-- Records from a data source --
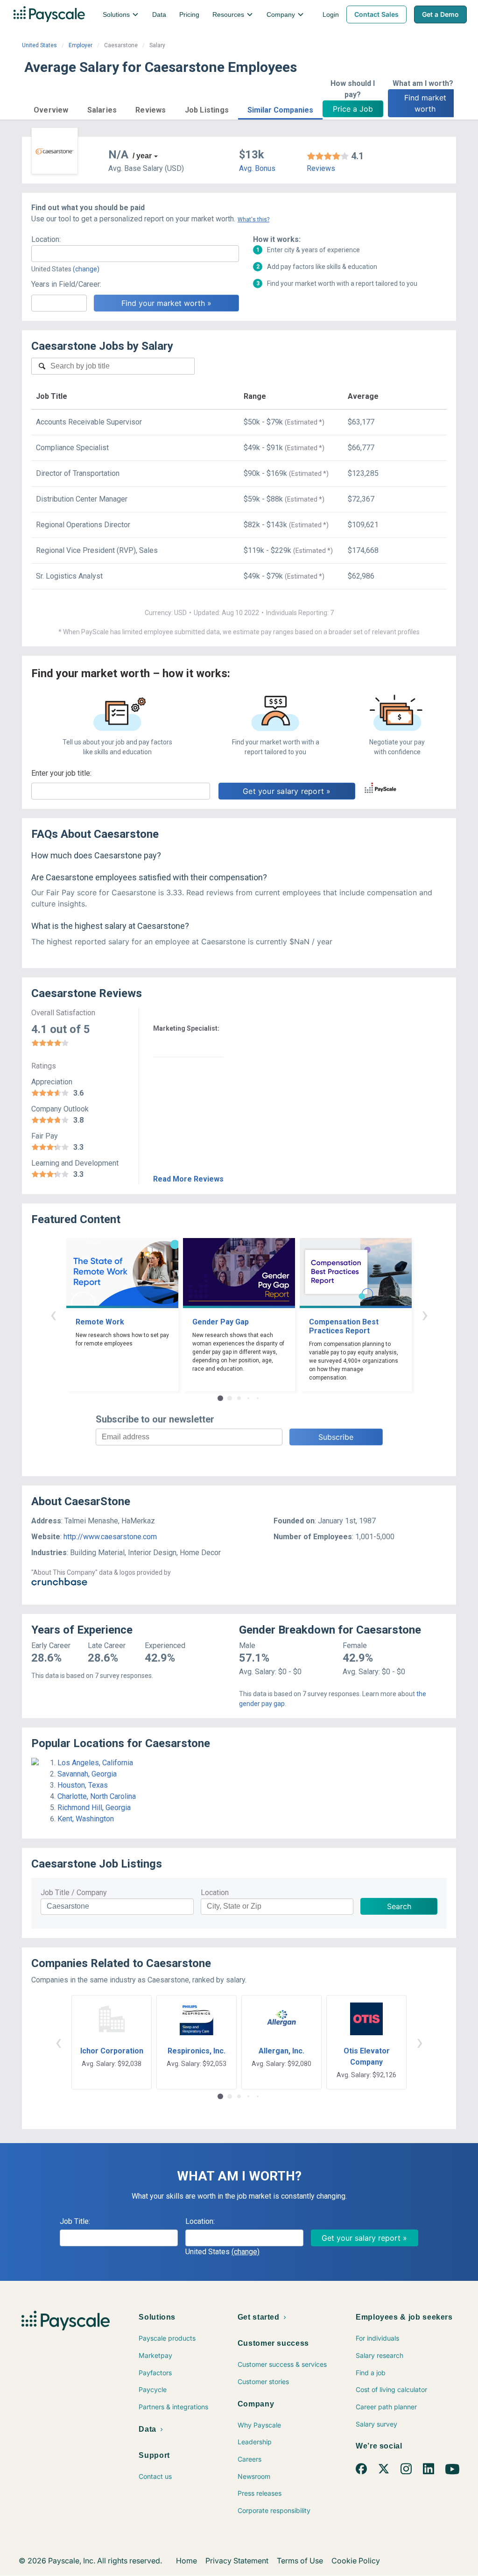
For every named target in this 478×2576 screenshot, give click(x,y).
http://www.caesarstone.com (110, 1536)
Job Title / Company (74, 1892)
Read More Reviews (188, 1179)
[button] (51, 109)
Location (215, 1892)
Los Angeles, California (95, 1762)
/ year (142, 156)
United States (39, 45)
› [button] (425, 1314)
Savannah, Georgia (87, 1773)
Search (399, 1906)
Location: (46, 239)
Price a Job (353, 108)
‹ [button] (53, 1314)
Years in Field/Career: (66, 284)
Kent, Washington (85, 1818)
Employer (80, 45)
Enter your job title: (61, 773)
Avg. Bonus (257, 168)
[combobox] (135, 253)
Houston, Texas (82, 1785)
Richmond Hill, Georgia (94, 1807)
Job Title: (75, 2221)
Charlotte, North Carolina (96, 1796)
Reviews (321, 168)
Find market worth (426, 103)
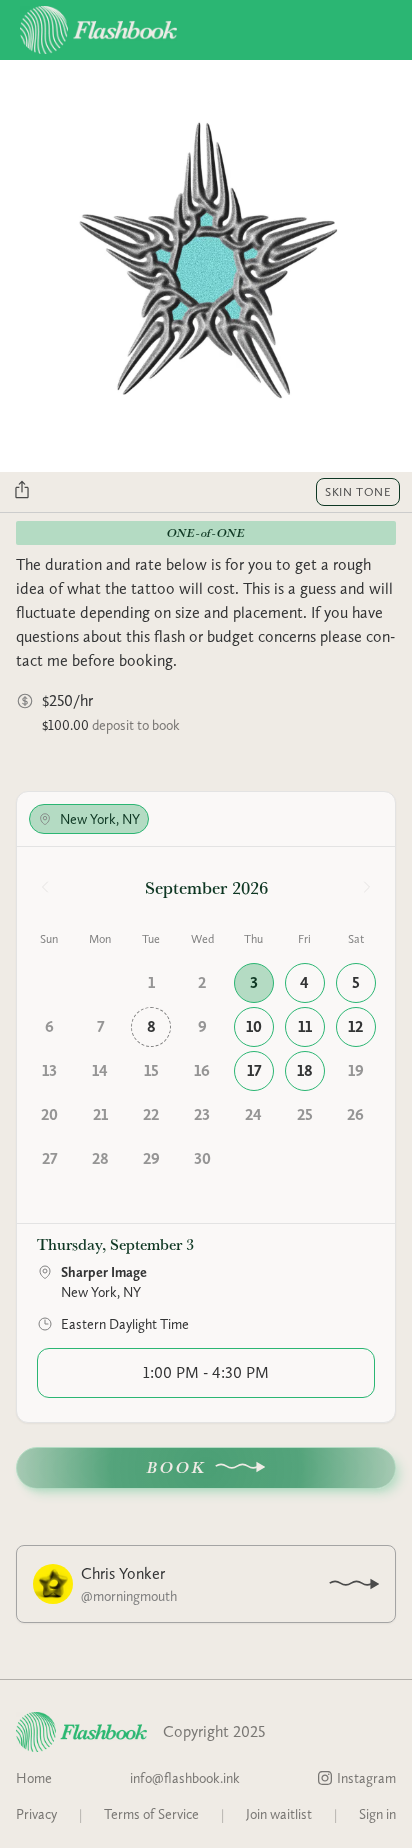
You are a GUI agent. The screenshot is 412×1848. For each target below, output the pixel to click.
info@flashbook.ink (185, 1778)
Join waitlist (279, 1814)
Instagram (366, 1778)
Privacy (36, 1814)
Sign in (377, 1814)
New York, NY (100, 819)
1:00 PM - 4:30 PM (206, 1372)
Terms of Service (151, 1814)
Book (177, 1467)
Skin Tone (358, 492)
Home (34, 1778)
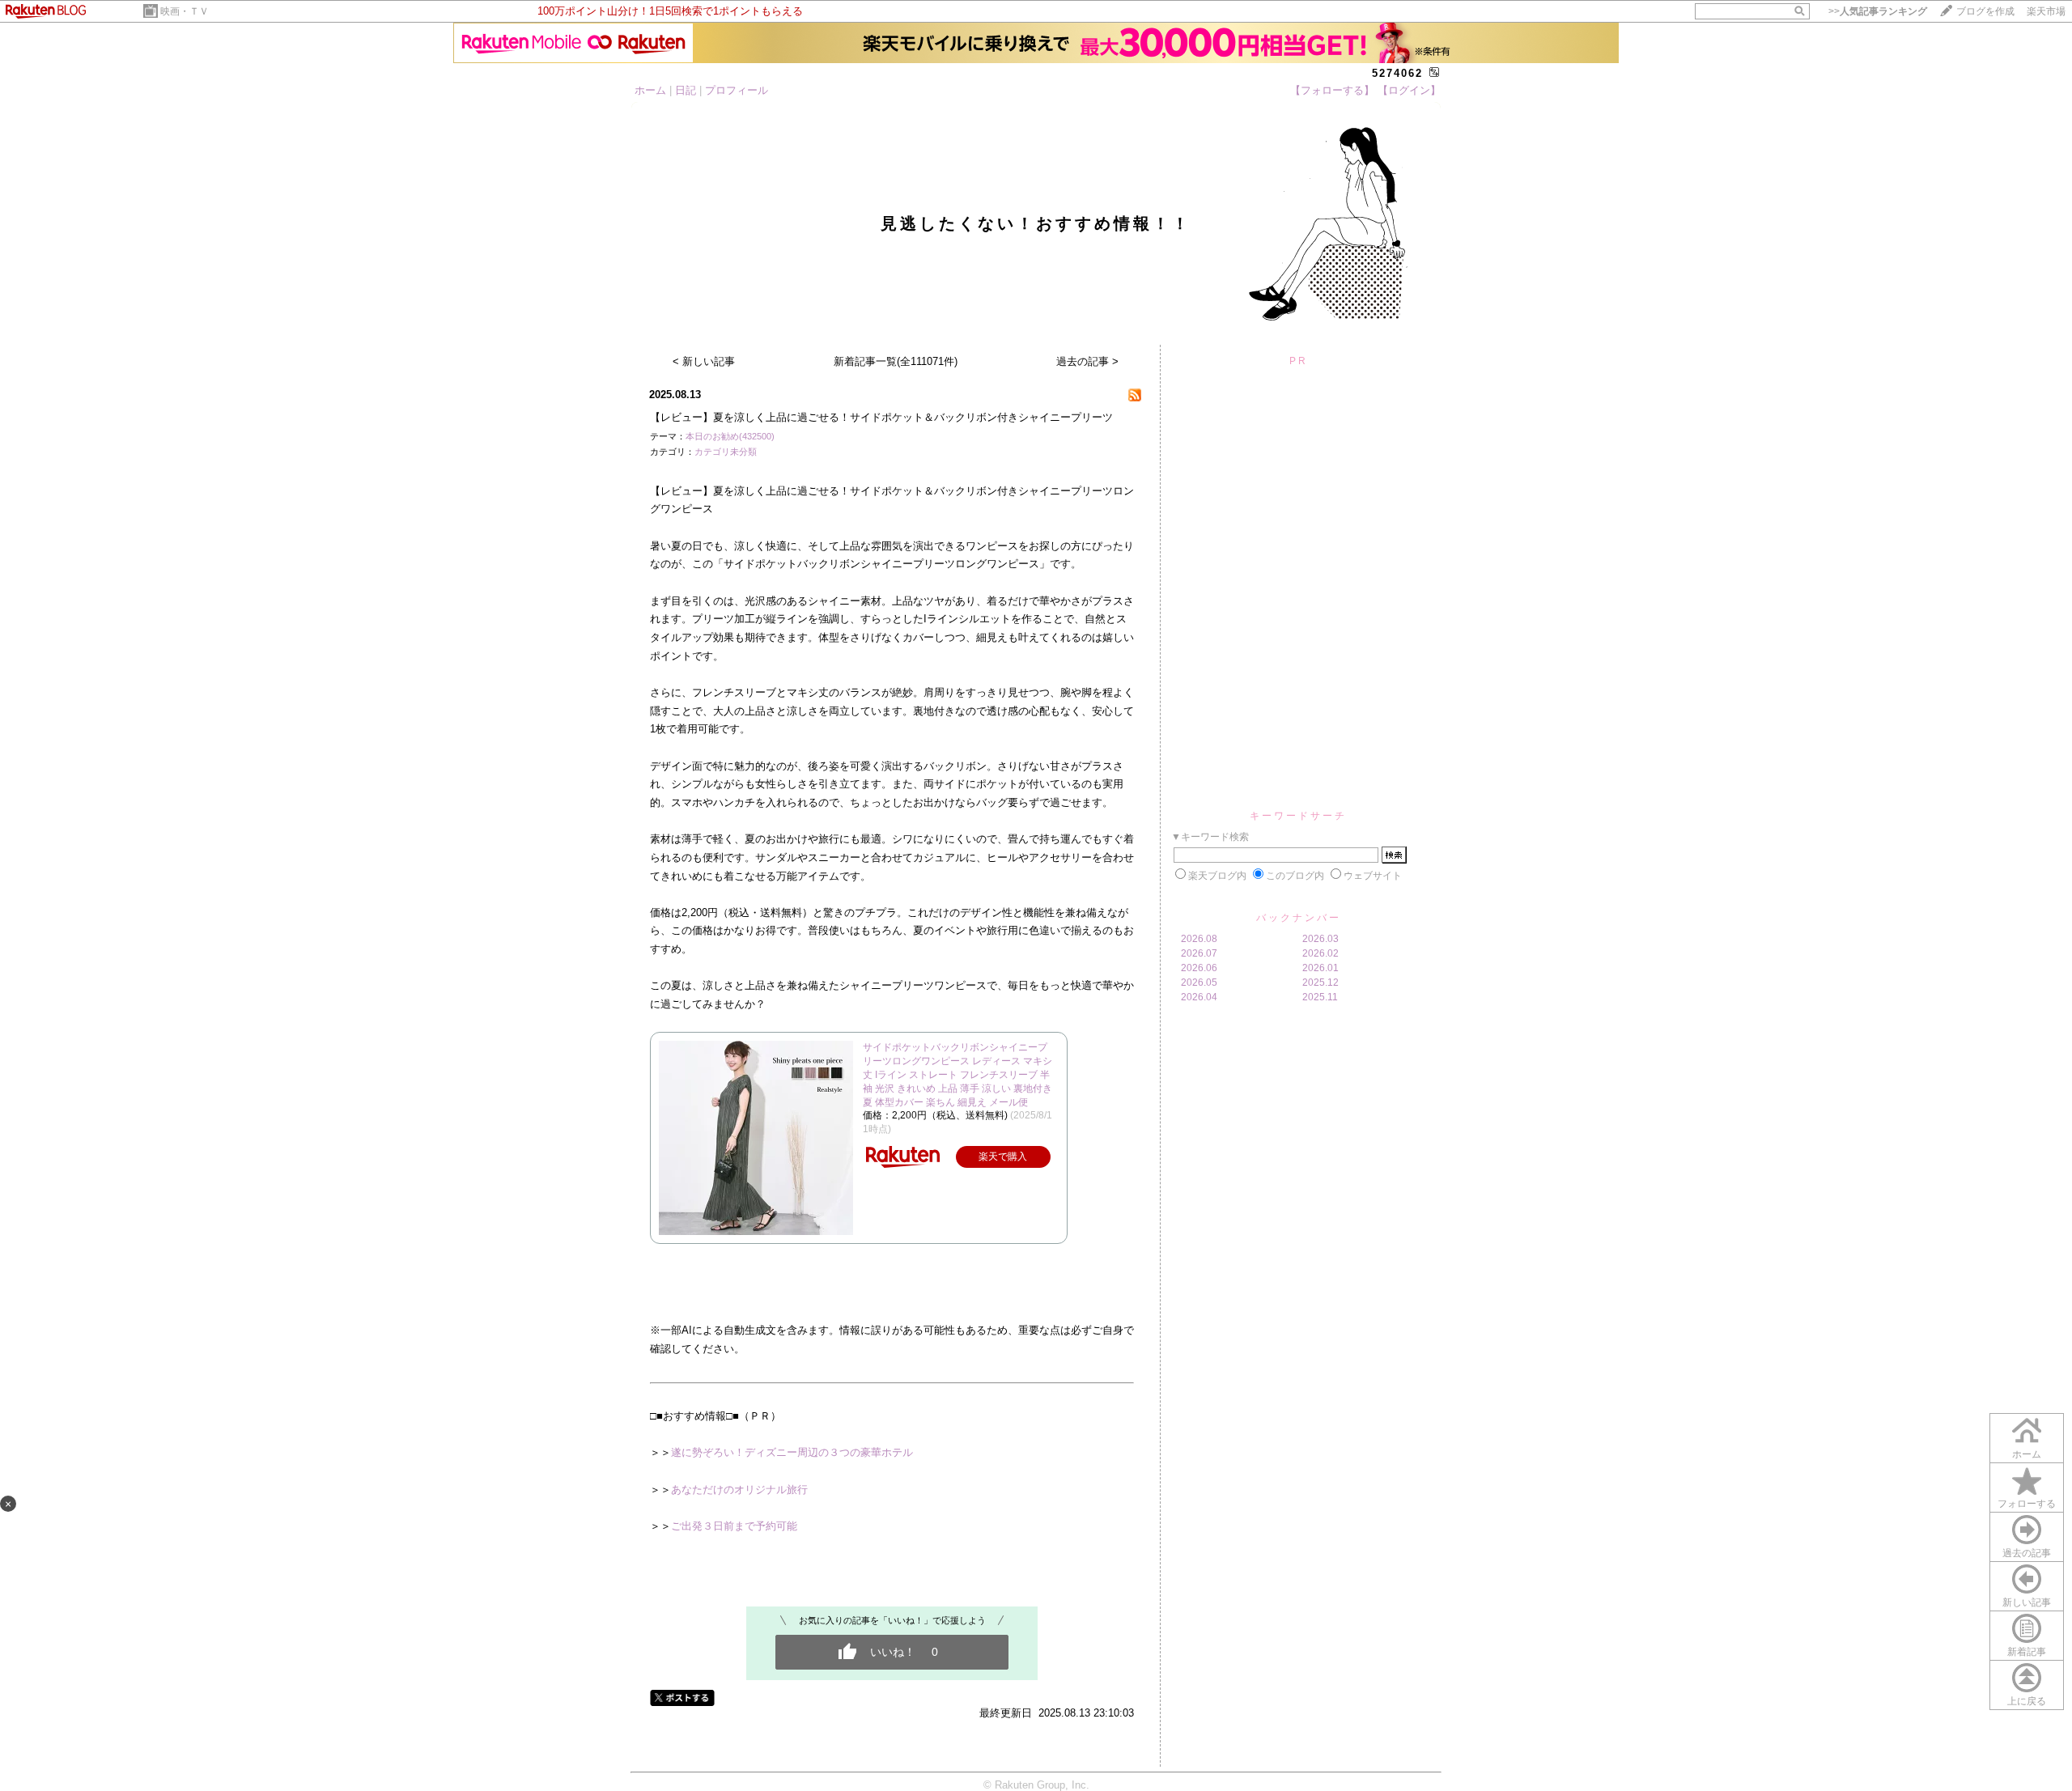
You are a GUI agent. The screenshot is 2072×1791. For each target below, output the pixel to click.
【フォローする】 (1332, 90)
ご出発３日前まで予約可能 (734, 1526)
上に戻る (2026, 1701)
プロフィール (736, 90)
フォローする (2027, 1503)
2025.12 (1320, 982)
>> (1877, 11)
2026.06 (1199, 968)
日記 (685, 90)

-- Exercise prompt --
Above are some entries. Restate word for word the lines from the one holding "Enter your job title: (61, 773)" through the one holding "Skin Tone (358, 492)", but not the pictures.

-- Written solution --
Enter your job title: (61, 773)
Avg. Bonus (257, 168)
[combobox] (135, 253)
Houston, Texas (82, 1785)
Richmond Hill, Georgia (94, 1807)
Job Title: (75, 2221)
Charlotte, North Carolina (96, 1796)
Reviews (321, 168)
Find market worth (426, 103)
You are a GUI agent. The screenshot is 412×1848. For each target below, output the pixel to click.
info@flashbook.ink (185, 1778)
Join waitlist (279, 1814)
Instagram (366, 1778)
Privacy (36, 1814)
Sign in (377, 1814)
New York, NY (100, 819)
1:00 PM - 4:30 PM (206, 1372)
Terms of Service (151, 1814)
Book (177, 1467)
Skin Tone (358, 492)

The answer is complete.